Hint: The work function of a metal is the smallest amount of energy necessary for electron emission from its surface, and the frequency of light corresponding to this minimal energy is called threshold frequency, and the associated wavelength is called threshold wavelength.

Formula Used:
Energy, \[E = h\nu = \dfrac{{hc}}{\lambda }\]
Equation for photoelectric effect, \[h\nu = {\phi _o} + {E_k}\]
Work function, \[{\phi _o} = h{\nu _o} = \dfrac{{hc}}{{{\lambda _o}}}\]
Where,
E = energy of incident radiation
\[{\phi _o}\]= Work function of the metal
\[{E_k}\]= energy of the emitted photoelectron
\[c{\rm{ }}\] = speed of light = \[3 \times {10^8}m/s\]
\[\nu \]= frequency of the light,
\[{\nu _o}\]= threshold frequency,
\[\lambda \]= wavelength of the light,
\[{\lambda _o}\]= threshold wavelength

Complete step by step solution:
Given: In this photoelectric experiment, incident radiation \[\lambda = 4000\dot A\] and the threshold wavelength for sodium, \[{\lambda _o} = 5420\dot A\]. We need to determine the work function of this metal.
Equation for photoelectric effect is,
\[h\nu = {\phi _o} + {E_k}\]---- (1)
\[\Rightarrow {\phi _o} = \dfrac{{hc}}{{{\lambda _o}}}\]----(2)
We know, \[1\dot A = {10^{ - 10}}m\]
\[{\phi _o} = \dfrac{{6.64 \times {{10}^{ - 34}} \times 3 \times {{10}^8}}}{{5420 \times {{10}^{ - 10}}}}\]
\[\Rightarrow {\phi _o} = \dfrac{{6.64 \times {{10}^{ - 34}} \times 3 \times {{10}^8}}}{{5420 \times {{10}^{ - 10}}}}\]
Solving this will give the value of work function in joules.

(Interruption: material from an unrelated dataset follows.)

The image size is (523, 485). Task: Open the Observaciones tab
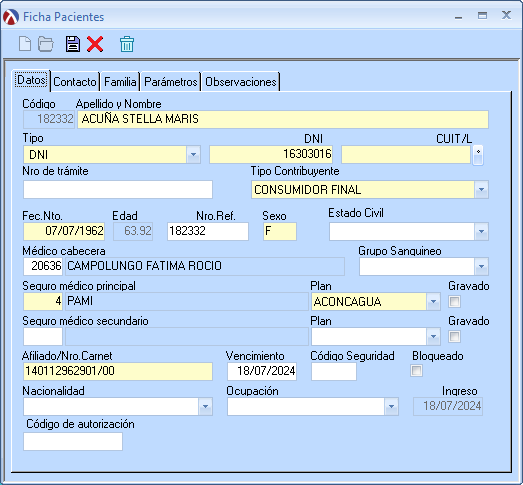241,82
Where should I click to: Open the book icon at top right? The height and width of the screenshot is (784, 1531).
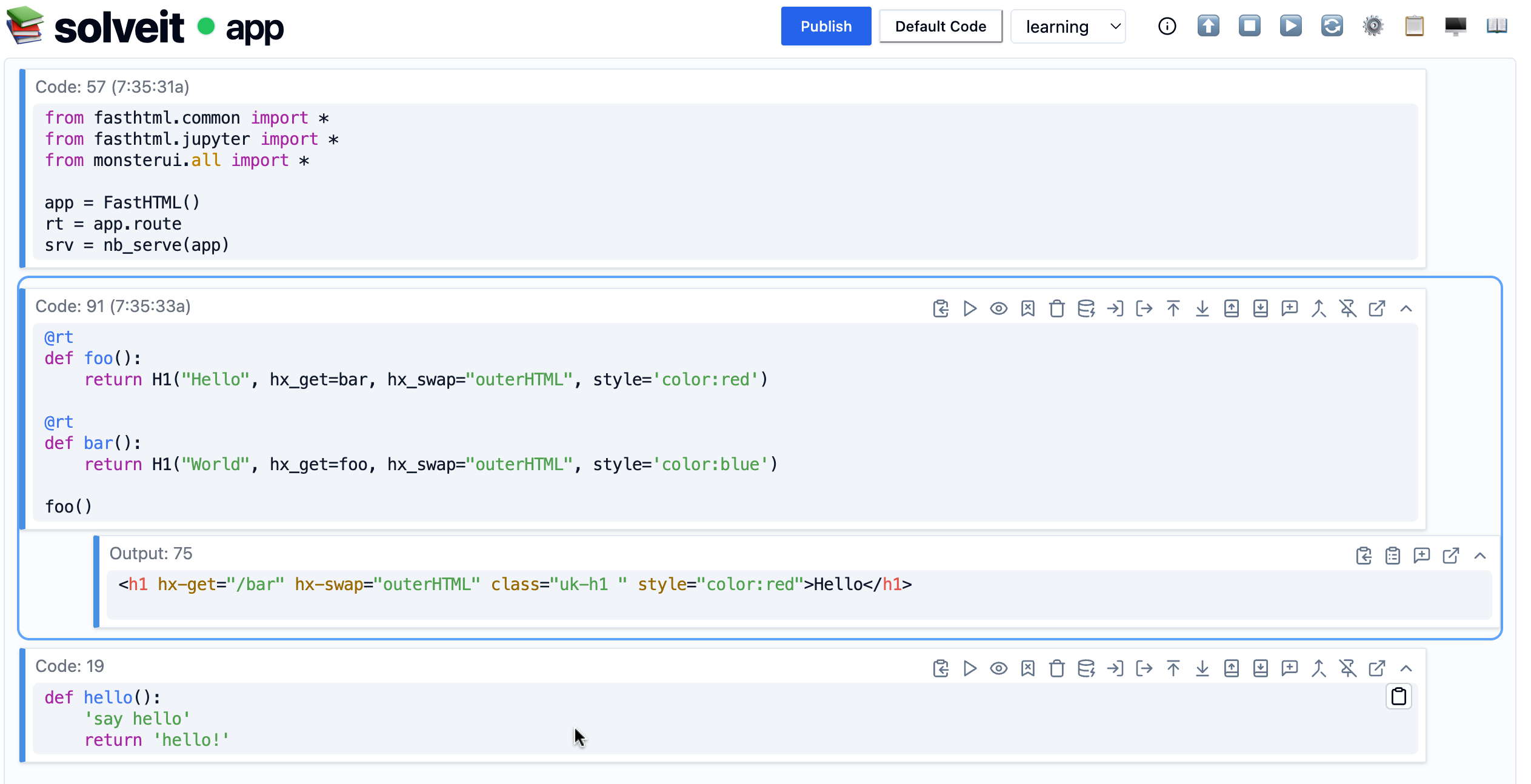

We need to determine the work function in units of eV.
We know that \[1\,eV = 1.6 \times {10^{ - 19}}J\]
So,
\[{\phi _o} = \dfrac{{6.64 \times {{10}^{ - 34}} \times 3 \times {{10}^8}}}{{5420 \times {{10}^{ - 10}} \times 1.6 \times {{10}^{ - 19}}}} \\ \]
\[\therefore {\phi _o} = 2.29\,eV\]

Hence option C is the correct answer.

Additional information: Einstein developed the photoelectric effect in 1905, for which he also received the Nobel Prize in Physics. When sufficient energy light is incident on a metal surface, the photons of the incident light give energy to the electrons on the metallic surface, according to its theory. If this energy exceeds the metal's threshold energy, the electrons become sufficiently energetic to exit the metal surface and be expelled. These electrons are known as photoelectrons since their energy is less than that of the incoming light because some of the energy is used to overcome the barrier energy or the work function.

Note: Work function is a property of the metal that depends on the metal. The remaining energy after the work function is responsible for emission of the electron from the surface. This extra energy is converted to kinetic energy which enables the electron to emit from the metal surface. If we know the energy of the incident radiation and the threshold, we can determine the additional kinetic energy and the stopping potential using \[{E_k} = e{V_o}\].